> _Entries supplied_

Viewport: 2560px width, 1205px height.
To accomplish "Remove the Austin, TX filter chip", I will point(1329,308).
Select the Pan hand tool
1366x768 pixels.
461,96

> _Problem_
Each entry above should be written again exactly.

> _Reply_
Viewport: 2560px width, 1205px height.
To accomplish "Remove the Austin, TX filter chip", I will point(1329,308).
Select the Pan hand tool
1366x768 pixels.
461,96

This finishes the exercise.